◆ **EXERCISE**
Please copy out every line of the material below word for word.

-- Start INFORMATION SHOWN --

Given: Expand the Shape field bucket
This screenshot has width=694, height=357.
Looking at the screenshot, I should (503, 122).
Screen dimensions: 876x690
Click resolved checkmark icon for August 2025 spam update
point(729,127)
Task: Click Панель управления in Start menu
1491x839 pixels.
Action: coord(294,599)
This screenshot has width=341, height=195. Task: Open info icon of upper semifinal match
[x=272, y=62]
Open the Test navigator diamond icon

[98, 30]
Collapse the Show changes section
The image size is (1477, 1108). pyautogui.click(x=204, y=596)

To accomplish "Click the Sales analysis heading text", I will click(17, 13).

-- End INFORMATION SHOWN --

◆ **ANSWER FOR THIS EXERCISE**
Given: Expand the Shape field bucket
This screenshot has width=694, height=357.
Looking at the screenshot, I should (503, 122).
Screen dimensions: 876x690
Click resolved checkmark icon for August 2025 spam update
point(729,127)
Task: Click Панель управления in Start menu
1491x839 pixels.
Action: coord(294,599)
This screenshot has width=341, height=195. Task: Open info icon of upper semifinal match
[x=272, y=62]
Open the Test navigator diamond icon

[98, 30]
Collapse the Show changes section
The image size is (1477, 1108). pyautogui.click(x=204, y=596)

To accomplish "Click the Sales analysis heading text", I will click(17, 13).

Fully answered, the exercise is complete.